Read Scream of Stone Online

Authors: Philip Athans

Scream of Stone (34 page)

Phyrea hit the ground hard but rolled with it, throwing one arm out to slow her fall then tucking it close to her side with the other as she rolled to a muddy, chilling stop on the rain-saturated ground.

The horse kicked and struggled, its sides quivering. Its mouth was open and its lips pulled back over its teeth. A twisted abomination of a man, which still shared enough of Willem’s features that Phyrea had no choice but to accept that it was indeed him, rose from behind it, lit by a flash of lightning.

Phyrea screamed.

Whatever she’d thought of Willem Korvan, and she’d changed her mind about him more than once in the years she’d known him, she’d always found him handsome. But whatever had happened to him to turn him into a vicious, monstrous, blindly violent killer, had disfigured him in ways that brought a tang of bile to the back of her throat.
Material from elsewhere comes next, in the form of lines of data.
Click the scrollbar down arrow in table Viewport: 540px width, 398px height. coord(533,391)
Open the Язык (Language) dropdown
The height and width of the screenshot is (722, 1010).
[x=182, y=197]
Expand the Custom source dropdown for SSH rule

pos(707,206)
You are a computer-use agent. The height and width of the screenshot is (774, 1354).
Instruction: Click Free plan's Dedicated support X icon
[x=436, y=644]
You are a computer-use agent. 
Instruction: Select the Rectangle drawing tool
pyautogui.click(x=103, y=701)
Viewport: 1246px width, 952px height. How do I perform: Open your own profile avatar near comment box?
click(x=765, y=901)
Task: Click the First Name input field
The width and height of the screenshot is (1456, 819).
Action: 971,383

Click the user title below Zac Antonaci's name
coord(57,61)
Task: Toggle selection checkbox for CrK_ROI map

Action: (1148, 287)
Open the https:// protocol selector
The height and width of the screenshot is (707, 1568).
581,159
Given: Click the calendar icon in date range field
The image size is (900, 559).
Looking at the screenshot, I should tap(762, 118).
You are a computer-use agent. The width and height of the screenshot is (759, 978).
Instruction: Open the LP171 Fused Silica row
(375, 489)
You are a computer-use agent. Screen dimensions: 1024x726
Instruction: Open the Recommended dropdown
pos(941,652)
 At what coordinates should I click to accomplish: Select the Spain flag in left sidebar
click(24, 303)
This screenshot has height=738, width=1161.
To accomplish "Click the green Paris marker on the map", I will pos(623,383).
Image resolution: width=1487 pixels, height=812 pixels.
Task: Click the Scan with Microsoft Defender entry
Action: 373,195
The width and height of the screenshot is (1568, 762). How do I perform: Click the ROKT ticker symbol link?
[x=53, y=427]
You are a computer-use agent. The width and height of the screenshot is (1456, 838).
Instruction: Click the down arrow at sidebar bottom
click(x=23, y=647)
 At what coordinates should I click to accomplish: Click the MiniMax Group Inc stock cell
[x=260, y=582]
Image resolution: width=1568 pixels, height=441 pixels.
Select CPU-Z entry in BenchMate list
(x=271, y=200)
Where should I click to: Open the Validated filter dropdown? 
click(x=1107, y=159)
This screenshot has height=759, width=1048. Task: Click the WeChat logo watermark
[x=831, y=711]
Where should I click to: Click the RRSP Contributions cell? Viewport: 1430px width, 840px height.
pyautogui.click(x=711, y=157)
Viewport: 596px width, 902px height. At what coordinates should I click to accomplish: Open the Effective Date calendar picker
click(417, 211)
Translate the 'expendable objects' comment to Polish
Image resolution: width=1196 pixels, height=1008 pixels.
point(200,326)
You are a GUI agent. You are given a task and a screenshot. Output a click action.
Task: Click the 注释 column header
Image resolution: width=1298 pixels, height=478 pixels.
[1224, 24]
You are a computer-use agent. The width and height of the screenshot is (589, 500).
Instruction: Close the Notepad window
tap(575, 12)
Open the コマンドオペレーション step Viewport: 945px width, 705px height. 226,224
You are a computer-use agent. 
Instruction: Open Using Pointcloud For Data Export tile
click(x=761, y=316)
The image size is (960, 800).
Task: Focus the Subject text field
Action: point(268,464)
Phyrea had to look away while Willem killed her horse. The animal didn’t have the air in its lungs to scream, but it kicked and rolled as Willem pounded it. The sound of its ribs breaking stung Phyrea’s ears. She clasped her palms against the sides of her head, but she could still hear it.

Someone touched her and she screamed and flinched away, striking out, but not hitting anyone.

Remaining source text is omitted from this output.